Pressuring the competition
Some critics, such as Ulrich Schulte from Die Tageszeitung newspaper, suggest that the answer might lie in Lidl's own comparatively generous wage rates.
Lidl has been paying all its workers – including part-timers – at least 10 euros an hour since March. According to the company's own data, nearly 50 percent of Lidl employees receive 13 euros an hour.
If Lidl's competitors were forced to match these rates, they could easily find themselves having to restructure and re-think their business plans.
Something similar happened at the beginning of 2008, when a minimum wage was introduced for postal workers. At 9.80 euros an hour, the new minimum lay well below that paid by Deutsche Post, which still enjoys a post-monopoly position of dominance. Other smaller postal operators such as Pin and TNT, however, were forced to raise their wages. Pin declared insolvency not long later.
Bott refused to be drawn on such speculations. "We already pay that (10 euros), and we can only speak for ourselves," she said.
Means or ends
Verdi, for its part, sees this discussion as somewhat abstract. The trade union's spokeswoman Cornelia Hass is not too fussy about the motivations of this surprising new ally. "From our point of view, this is something that brings an advantage to many people," she told Deutsche Welle. "We could discuss philosophically whether the motivation is more crucial than the result. But I don't think tariff politics or negotiations should be so philosophical."
"We welcome the statements. We hope that this good example will be followed by other chains," Hass added. "A lot of retailers think it's acceptable to pay wages that their workers cannot live on in order to keep a competitive edge. Lidl pays good wages but still has a good competitive position. There really is no more convincing argument."

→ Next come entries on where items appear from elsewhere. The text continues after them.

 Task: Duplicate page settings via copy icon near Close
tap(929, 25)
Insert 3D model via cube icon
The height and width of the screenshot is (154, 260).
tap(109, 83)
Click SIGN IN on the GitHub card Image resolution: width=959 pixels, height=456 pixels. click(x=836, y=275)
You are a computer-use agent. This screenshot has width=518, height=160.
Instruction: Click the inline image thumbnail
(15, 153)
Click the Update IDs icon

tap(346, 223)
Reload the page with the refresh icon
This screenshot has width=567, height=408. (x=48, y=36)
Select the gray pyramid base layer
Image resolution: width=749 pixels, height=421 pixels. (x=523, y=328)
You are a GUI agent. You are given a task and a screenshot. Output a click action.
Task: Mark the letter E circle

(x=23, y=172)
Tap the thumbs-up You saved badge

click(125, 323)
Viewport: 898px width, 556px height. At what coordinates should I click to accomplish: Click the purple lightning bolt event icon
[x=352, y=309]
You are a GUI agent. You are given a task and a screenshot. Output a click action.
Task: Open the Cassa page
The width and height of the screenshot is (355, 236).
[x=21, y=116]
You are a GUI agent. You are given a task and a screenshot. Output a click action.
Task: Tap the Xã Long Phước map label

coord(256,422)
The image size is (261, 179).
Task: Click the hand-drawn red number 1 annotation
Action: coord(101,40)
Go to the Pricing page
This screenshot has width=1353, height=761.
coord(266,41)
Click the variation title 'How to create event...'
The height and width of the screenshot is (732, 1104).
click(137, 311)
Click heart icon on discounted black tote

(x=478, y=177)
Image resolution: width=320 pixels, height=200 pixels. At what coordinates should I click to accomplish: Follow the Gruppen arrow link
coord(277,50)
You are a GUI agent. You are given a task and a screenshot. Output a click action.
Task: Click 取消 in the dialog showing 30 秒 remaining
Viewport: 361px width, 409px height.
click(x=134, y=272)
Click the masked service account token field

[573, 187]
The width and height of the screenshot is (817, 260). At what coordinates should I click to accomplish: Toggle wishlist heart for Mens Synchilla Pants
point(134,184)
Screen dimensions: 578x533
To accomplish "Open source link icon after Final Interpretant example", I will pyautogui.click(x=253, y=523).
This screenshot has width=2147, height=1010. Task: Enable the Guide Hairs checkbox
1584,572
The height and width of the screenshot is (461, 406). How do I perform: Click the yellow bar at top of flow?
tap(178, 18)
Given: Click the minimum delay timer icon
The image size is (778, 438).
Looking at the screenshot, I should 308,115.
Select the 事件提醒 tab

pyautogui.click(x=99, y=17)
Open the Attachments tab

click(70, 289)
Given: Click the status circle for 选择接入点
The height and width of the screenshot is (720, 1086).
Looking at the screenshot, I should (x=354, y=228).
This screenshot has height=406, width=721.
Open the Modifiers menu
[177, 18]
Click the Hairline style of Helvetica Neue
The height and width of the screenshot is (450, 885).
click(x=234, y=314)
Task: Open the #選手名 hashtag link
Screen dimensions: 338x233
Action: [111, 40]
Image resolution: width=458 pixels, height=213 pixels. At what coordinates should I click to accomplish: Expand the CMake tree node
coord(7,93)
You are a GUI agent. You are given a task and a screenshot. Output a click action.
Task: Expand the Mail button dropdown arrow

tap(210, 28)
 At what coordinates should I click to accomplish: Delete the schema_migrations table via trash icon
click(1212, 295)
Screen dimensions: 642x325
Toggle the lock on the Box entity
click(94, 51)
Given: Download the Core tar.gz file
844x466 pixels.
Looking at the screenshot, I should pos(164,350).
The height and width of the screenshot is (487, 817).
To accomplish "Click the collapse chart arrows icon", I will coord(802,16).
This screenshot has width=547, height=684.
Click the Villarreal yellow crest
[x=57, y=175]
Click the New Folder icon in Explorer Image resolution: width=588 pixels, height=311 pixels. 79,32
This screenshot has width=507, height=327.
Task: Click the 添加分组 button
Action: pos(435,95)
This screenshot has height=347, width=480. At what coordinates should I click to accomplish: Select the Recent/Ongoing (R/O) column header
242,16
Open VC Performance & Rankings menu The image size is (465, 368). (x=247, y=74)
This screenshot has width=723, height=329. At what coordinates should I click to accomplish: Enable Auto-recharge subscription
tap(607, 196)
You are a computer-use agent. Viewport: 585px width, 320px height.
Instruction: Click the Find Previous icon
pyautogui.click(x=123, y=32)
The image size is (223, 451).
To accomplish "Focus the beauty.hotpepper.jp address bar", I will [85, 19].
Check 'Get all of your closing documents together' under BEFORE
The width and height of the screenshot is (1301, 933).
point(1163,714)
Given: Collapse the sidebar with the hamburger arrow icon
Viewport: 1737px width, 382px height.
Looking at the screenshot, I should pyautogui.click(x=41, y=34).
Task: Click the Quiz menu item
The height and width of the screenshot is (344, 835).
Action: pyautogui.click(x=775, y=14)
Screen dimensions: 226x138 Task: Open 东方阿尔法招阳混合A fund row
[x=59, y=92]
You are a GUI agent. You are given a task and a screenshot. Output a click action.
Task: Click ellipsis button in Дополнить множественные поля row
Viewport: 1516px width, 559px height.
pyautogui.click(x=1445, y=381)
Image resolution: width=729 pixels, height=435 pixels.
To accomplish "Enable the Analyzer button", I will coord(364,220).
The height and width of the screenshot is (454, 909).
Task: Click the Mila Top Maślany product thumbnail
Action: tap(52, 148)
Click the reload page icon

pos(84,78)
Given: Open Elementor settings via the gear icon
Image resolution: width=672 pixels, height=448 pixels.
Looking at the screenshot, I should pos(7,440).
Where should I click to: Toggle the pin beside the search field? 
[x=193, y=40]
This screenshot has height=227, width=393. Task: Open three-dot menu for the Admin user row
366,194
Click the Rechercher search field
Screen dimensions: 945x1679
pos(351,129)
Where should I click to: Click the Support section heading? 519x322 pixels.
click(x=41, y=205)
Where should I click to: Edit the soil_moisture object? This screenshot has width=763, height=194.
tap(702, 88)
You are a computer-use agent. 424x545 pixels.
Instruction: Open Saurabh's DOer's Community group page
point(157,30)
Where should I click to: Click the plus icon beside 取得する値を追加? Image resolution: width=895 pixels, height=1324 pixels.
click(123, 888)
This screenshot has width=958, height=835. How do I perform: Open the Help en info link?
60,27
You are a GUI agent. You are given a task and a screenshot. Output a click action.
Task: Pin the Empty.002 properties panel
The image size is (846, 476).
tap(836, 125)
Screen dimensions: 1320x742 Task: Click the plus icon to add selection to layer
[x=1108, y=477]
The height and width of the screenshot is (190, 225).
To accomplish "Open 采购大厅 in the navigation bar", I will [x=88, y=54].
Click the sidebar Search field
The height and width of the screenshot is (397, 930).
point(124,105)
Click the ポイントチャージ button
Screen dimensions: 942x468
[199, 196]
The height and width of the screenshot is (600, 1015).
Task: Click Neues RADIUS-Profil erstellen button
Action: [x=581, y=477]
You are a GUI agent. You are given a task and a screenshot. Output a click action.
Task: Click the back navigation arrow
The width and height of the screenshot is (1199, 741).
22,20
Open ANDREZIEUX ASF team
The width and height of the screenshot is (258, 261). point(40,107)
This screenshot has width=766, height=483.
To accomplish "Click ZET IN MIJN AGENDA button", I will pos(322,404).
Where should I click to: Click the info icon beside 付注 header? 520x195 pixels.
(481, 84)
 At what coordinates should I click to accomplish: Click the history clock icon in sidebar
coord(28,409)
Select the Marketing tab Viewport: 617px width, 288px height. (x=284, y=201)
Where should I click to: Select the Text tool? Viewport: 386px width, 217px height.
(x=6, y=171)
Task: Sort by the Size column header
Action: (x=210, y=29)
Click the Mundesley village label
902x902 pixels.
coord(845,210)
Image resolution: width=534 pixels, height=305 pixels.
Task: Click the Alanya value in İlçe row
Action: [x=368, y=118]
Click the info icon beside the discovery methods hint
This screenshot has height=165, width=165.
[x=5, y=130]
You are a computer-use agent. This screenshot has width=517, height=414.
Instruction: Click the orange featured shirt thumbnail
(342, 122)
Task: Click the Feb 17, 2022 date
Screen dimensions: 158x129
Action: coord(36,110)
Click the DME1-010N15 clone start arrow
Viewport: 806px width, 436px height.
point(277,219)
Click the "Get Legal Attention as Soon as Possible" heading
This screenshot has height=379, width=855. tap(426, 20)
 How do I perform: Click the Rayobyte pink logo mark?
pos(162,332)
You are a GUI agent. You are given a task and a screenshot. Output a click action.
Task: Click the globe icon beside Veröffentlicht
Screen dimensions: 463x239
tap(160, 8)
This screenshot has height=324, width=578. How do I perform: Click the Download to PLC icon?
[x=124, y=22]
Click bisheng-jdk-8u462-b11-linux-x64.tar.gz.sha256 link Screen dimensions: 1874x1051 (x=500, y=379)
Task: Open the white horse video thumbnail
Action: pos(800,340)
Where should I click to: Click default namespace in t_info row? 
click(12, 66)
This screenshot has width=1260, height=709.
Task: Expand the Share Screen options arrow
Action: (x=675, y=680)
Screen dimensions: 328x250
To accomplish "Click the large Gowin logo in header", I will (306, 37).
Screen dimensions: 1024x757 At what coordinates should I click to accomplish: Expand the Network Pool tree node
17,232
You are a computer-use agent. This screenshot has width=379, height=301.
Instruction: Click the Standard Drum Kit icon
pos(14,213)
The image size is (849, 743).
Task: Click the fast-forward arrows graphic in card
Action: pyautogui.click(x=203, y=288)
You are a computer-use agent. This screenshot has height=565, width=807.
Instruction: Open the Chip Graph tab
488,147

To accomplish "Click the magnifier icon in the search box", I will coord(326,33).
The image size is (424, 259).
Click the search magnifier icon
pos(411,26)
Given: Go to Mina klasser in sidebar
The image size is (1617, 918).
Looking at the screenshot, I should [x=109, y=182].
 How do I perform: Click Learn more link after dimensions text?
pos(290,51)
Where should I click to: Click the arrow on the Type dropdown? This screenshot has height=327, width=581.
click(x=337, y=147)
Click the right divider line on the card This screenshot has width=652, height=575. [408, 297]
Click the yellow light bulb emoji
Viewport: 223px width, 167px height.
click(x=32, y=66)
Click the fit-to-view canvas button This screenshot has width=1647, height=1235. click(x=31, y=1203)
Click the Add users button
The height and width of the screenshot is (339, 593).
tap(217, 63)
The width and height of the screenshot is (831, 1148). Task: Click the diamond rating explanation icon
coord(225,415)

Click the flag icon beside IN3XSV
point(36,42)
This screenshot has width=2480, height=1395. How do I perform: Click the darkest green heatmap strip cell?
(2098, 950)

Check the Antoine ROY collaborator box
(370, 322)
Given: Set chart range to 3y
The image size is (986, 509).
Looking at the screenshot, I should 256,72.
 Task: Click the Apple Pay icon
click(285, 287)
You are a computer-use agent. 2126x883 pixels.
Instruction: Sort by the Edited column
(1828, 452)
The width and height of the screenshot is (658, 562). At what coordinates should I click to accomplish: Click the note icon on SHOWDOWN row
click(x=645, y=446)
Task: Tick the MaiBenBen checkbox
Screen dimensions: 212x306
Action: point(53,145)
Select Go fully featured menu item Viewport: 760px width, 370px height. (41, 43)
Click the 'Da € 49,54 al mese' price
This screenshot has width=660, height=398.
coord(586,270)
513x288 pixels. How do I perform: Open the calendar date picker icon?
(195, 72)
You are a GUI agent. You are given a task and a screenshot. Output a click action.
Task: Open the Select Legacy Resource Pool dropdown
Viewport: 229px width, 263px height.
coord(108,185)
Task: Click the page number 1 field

There is also a suggestion that Lidl is attempting to clean up its poor reputation concerning employees' rights. Early last year, Kisseberth's predecessor Frank-Michael Mros was sacked after it emerged that the chain had illegally collected private data on its employees, including the state of their health. Like many bargain supermarkets, Lidl has also been accused of exploiting "sweat-shop" working conditions to produce cheap clothing in Asia.
"Lidl is not exactly a company that has been covered in glory when it comes to dealing with its employees," admits Hass. "But now they are doing something that we welcome. This is a positive signal, but they will have to go a lot further before you hear me calling them a model company."
The German Retail Federation (HDE) is understandably less happy with Lidl's contribution to the debate.
"We've got nothing against it when companies speak out against low wages, but do have a different view of how this should be done," HDE spokesman Heribert Joeris said. "We don't believe in one unified minimum wage, but in branch specific minimum wages. That way we can really agree on the right minimum wage depending on the industry and the region."
Across Germany's political spectrum, only the Left party is calling for a single unified minimum wage in line with Lidl's vision. The center-left Social Democrats and the Green party do not support a single minimum wage of this scale.